Жестикуляция – наряду с интонацией и жаргоном – также способствует укрощению индивидуальности субъекта: постоянные колебания кистей рук перед туловищем, а также имитация легкого покашливания или заикания устраняет однозначность ожидаемого ответа. Кто помнит советского актера Петра Алейникова, кстати, воспитанника детской коммуны, тот, возможно, меня лучше поймет. Он изображал этот стиль разговора довольно точно. Плавающая тональность речи, частое мигание, ухмылки, непроизвольное потирание рукой кончика носа, ушей или губ рассеивают внимание собеседника, отвлекают его от лица, осложняют восприятие речи – подобно тому, как дрожащий язычок змеи делает ее невидимой для намеченной жертвы. Старательное, едва замедленное выговаривание слогов демонстрирует (а чаще является естественным следствием общей заторможенности) состояние здоровья – похмелье, слабость, которые в лагере может позволить себе не всякий фраер (т.е. не–пацан). Иногда эта замедленность речи заменяет собой рассудительность или символизирует особое отношение к сакральным предметам. (Эпизод из армейской жизни: стоим на плацу в строю в несколько шеренг. Командир роты распекает солдата, у которого обнаружили бутылку водки. Лейтенант разбивает перед строем бутылку и заставляет солдата убрать осколки. Где–то рядом слышу знакомую мне тягучую речь: «Хочешь наказать – накажи, но бутылку–то за что, она не виновата!»)
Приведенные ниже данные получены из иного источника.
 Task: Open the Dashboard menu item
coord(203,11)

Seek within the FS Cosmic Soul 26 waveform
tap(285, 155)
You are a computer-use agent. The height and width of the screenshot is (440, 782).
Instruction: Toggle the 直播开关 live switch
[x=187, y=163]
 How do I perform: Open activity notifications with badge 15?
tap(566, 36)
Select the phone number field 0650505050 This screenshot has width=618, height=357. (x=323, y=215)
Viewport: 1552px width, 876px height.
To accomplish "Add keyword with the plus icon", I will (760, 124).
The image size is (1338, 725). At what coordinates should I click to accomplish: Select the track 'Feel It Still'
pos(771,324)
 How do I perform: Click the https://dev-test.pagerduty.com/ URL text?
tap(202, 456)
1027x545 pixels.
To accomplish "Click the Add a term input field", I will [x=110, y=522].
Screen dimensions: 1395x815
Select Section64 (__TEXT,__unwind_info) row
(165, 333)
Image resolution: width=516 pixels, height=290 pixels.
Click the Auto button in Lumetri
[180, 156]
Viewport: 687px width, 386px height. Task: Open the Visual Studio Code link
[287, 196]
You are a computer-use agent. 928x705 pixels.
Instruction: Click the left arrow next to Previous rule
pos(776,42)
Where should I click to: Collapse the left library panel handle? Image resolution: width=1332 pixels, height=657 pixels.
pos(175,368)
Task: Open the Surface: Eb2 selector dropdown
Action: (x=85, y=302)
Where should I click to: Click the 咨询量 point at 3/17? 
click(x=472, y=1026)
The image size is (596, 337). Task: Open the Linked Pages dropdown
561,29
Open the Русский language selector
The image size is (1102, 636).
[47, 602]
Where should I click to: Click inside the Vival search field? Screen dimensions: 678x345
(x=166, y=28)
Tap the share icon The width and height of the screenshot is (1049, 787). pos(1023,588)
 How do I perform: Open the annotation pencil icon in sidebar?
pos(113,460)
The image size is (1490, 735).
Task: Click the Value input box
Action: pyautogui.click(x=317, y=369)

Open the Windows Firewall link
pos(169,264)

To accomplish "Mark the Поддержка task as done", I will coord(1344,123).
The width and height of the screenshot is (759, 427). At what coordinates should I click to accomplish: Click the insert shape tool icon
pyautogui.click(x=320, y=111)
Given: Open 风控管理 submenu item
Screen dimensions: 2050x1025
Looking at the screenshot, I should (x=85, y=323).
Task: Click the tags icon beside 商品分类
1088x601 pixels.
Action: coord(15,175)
В 90–е годы пацанский стиль поведения и разговора вместе с ориентированной на молодежные стандарты журналистикой стал хорошим тоном в политических диспутах. Начало, наверное, было положено В.Ф. Жириновским, который рта не дает открыть своему оппоненту. Известный инцидент с Б.Е. Немцовым, когда эти двое в телевизионной передаче облили друг друга соком, послужил сигналом к тому, чтобы демократически настроенная интеллигенция научилась себя защищать и также освоила приемы пацанской речи и поведения. И сегодня Николай Сванидзе в передаче «Суд истории» уже не уступает своим запальчивым оппонентам (С. Кургиняну и его единомышленникам): он практикует те же приемы, что и В.Ф. Жириновский.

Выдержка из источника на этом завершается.